Currently I have a HIVE 0.7 instance on Amazon EMR. I am trying to create a duplicate of this instance on a new EMR cluster using Hive 0.11.
In my 0.7 instance I have an external table that will set empty strings to NULL. Here is how I create the table:
CREATE EXTERNAL TABLE IF NOT EXISTS tablename
(column1 string,
column2 string)
PARTITIONED BY (year STRING, month STRING, day STRING)
ROW FORMAT DELIMITED
FIELDS TERMINATED BY '\t'
LINES TERMINATED BY '\n'
TBLPROPERTIES ('serialization.null.format' = '');
Data is added to the table like this:
ALTER TABLE tablename
ADD PARTITION (year = '2013', month = '10', day='01')
LOCATION '/location_in_hdfs';
This works great in 0.7 but in 0.11 it doesn't seem to be evaluating my empty strings as NULLS. Interestingly, creating a normal table with the same data and table definition seems to evaluate empty strings as NULLs as expected.

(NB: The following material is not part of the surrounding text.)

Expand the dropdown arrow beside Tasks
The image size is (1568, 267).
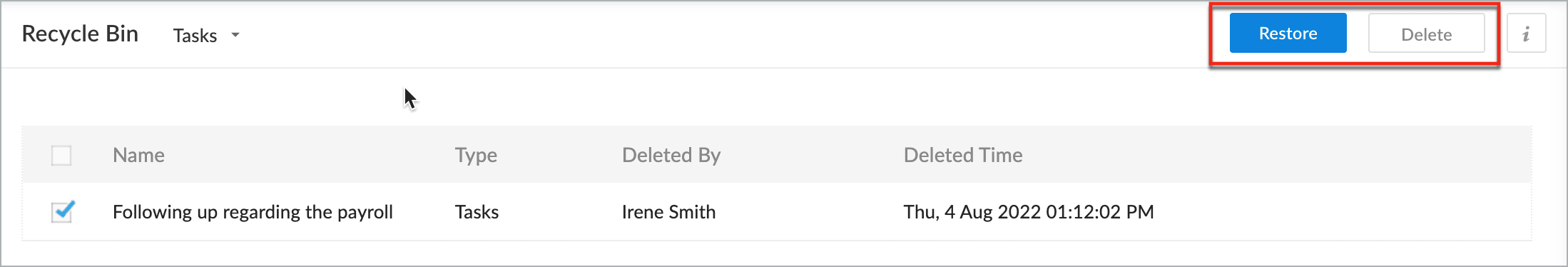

Is there are different way to do this with an external table in 0.11?
Hive default partition properties overriding the table properties. Include SERDE properties in your alter statement:
ALTER TABLE tablename ADD PARTITION (year = '2013', month = '10', day='01') SET
SERDEPROPERTIES ('serialization.null.format' = '');